Sci Rep. 2020 Sep 23;10(1):15543. doi: 10.1038/s41598-020-72491-9.
Targeted protein degradation (TPD) has emerged as a powerful tool in drug discovery for the perturbation of protein levels using heterobifunctional small molecules. E3 ligase recruiters remain central to this process yet relatively few have been identified relative to the ~ 600 predicted human E3 ligases. While, initial recruiters have utilized non-covalent chemistry for protein binding, very recently covalent engagement to novel E3's has proven fruitful in TPD application. Herein we demonstrate efficient proteasome-mediated degradation of BRD4 by a bifunctional small molecule linking the KEAP1-Nrf2 activator bardoxolone to a BRD4 inhibitor JQ1.
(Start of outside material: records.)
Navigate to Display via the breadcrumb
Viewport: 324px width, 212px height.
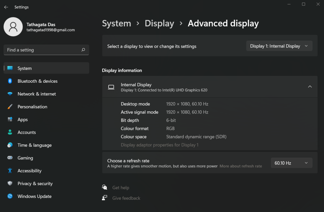coord(159,24)
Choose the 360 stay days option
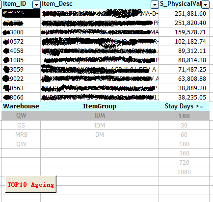 tap(184, 153)
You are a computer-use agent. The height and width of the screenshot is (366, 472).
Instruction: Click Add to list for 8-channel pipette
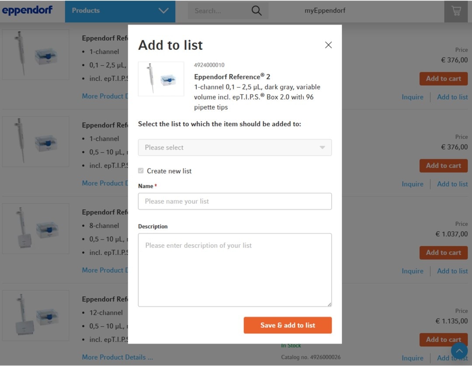pos(452,271)
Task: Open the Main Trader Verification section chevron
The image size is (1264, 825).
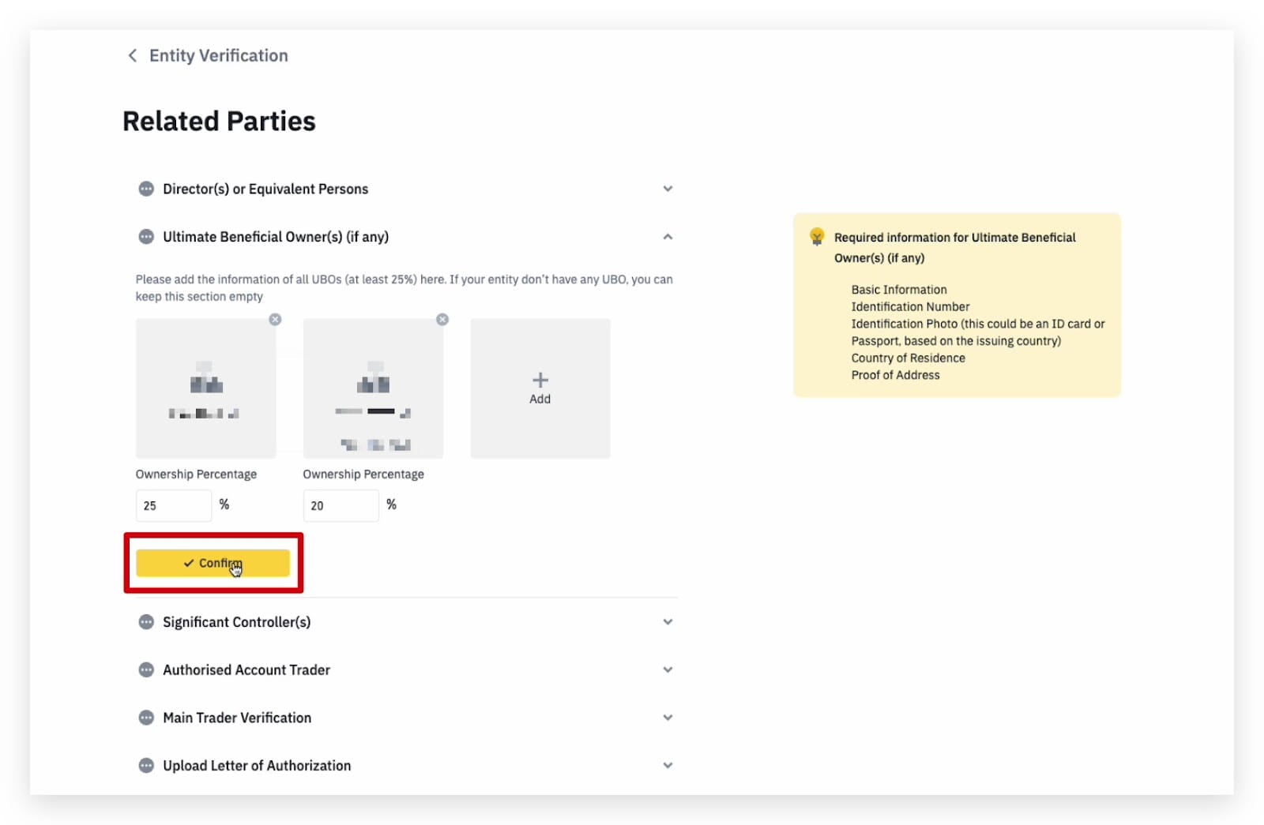Action: point(668,718)
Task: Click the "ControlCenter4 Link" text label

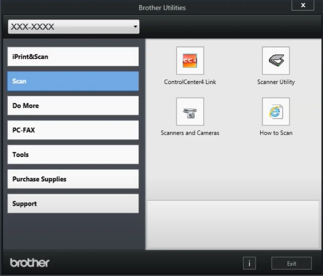Action: (190, 82)
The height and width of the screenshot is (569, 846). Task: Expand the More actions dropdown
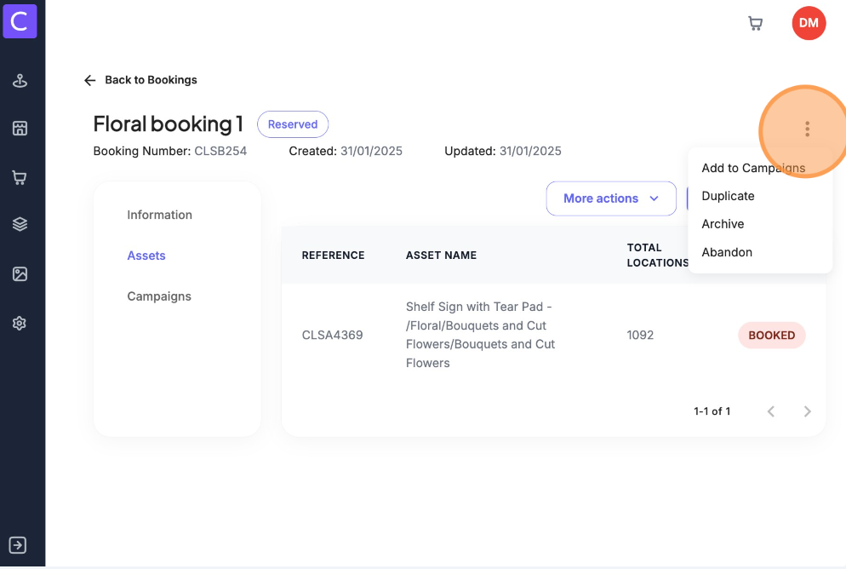[610, 198]
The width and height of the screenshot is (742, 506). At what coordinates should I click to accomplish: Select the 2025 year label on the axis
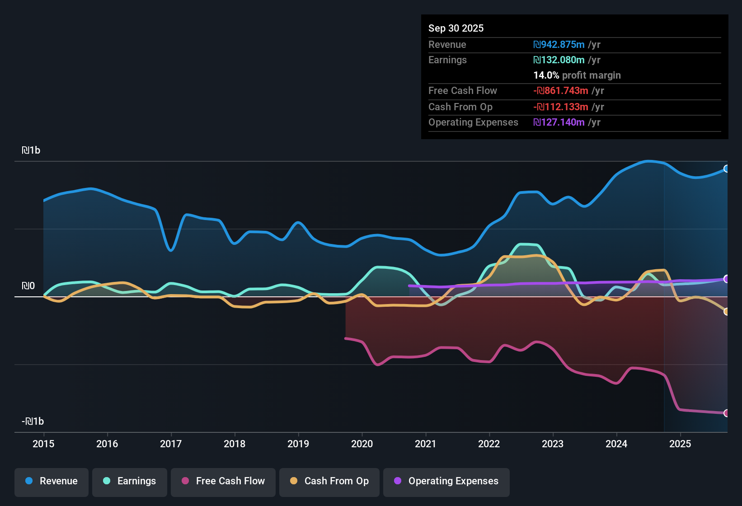[x=681, y=444]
靶向蛋白降解(TPD)已成为药物发现领域的一种强大工具,可使用杂双功能小分子来干扰蛋白质水平。E3 连接酶招募物在这个过程中仍然是核心,但相对于约 600 种预测的人类 E3 连接酶,相对较少被鉴定出来。虽然最初的招募物利用非共价化学结合蛋白,但最近共价结合到新型 E3 连接酶在 TPD 应用中被证明是富有成效的。在此,我们通过将 KEAP1-Nrf2 激活剂 bardoxolone 与 BRD4 抑制剂 JQ1 连接的双功能小分子,证明了 BRD4 的蛋白酶体介导的有效降解。